Texto de leitura:
CAPTURAR O MOMENTO
25-09-2018
CAPTURAR O MOMENTO

 


 
Todos nos esforçamos por capturar o momento. Na câmara fotográfica. Na memória. Para dele nos despedirmos, para o revivermos depois. Possivelmente ignorando que nesse esforço consciente está uma armadilha: a de ter o processador atento, sempre engatilhado no cálculo do que há a fazer para melhorar um qualquer "depois" no tempo. Na eficiência perdendo-se parte do sentimento. Aquele que habita numa zona especial para lá do intelecto, para lá do juízo de valor. Para lá do cálculo, e sem querer saber do futuro.

Todos queremos a profundidade existencial mágica e inebriante que vem quando todos os sensores se disponibilizam para sentir e vibramos com o que nos rodeia, com o que sentimos, a 100%. Mas ninguém quer abrir mão do planeamento e da check-list que uma vez cumprida promete boas oportunidades para esses momentos, algures no futuro.
 

Um incrível pôr-do-sol, neste silêncio na tua companhia, a perfeição do momento pleno, e logo um lembrete mental de que podia ir ali buscar o telemóvel para fotografar, gravar, para não me esquecer depois, para capturar, para aprisionar, para possuir. Mesmo se o que sinto agora é a liberdade de nada ter que ter. Ir buscar um telemóvel que provavelmente até terá uma nova mensagem do WApp por ler... Pufff! E lá se foi a perfeição. Ainda lá está o sol, claro, só não está a mente livre. Jogo difícil de jogar este de perseguir a própria cauda...

Tarefa curta:
Reescreva o trecho do texto sobre capturar o momento que começa nas palavras "Um incrível pôr-do-sol, neste" e termina depois de "a própria cauda...", substituindo "pôr-do-sol" por "nascer do sol". O material seguinte provém de outra fonte.

Dados fornecidos:
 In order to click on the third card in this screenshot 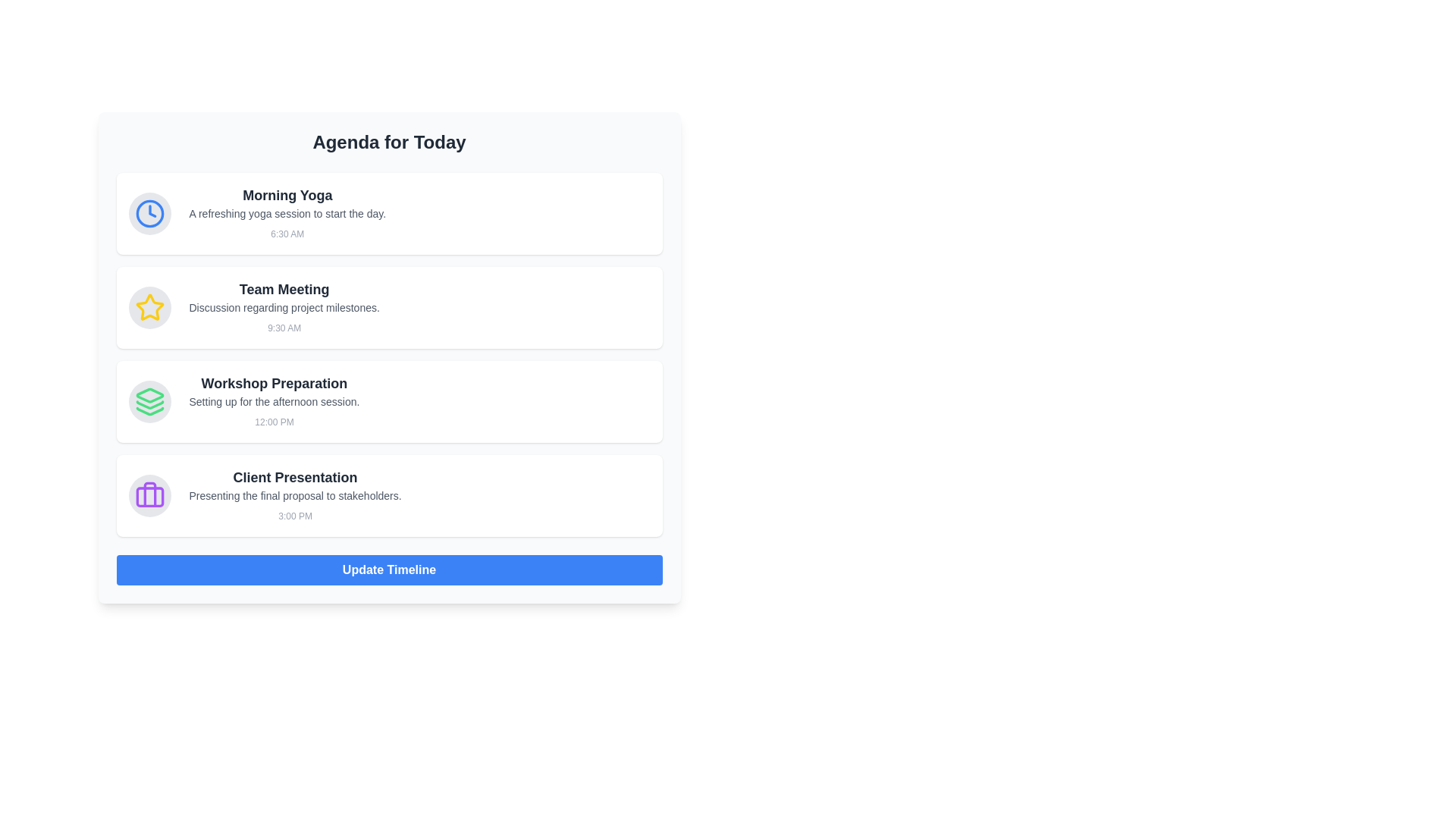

Resposta final:
Um incrível nascer do sol, neste silêncio na tua companhia, a perfeição do momento pleno, e logo um lembrete mental de que podia ir ali buscar o telemóvel para fotografar, gravar, para não me esquecer depois, para capturar, para aprisionar, para possuir. Mesmo se o que sinto agora é a liberdade de nada ter que ter. Ir buscar um telemóvel que provavelmente até terá uma nova mensagem do WApp por ler... Pufff! E lá se foi a perfeição. Ainda lá está o sol, claro, só não está a mente livre. Jogo difícil de jogar este de perseguir a própria cauda...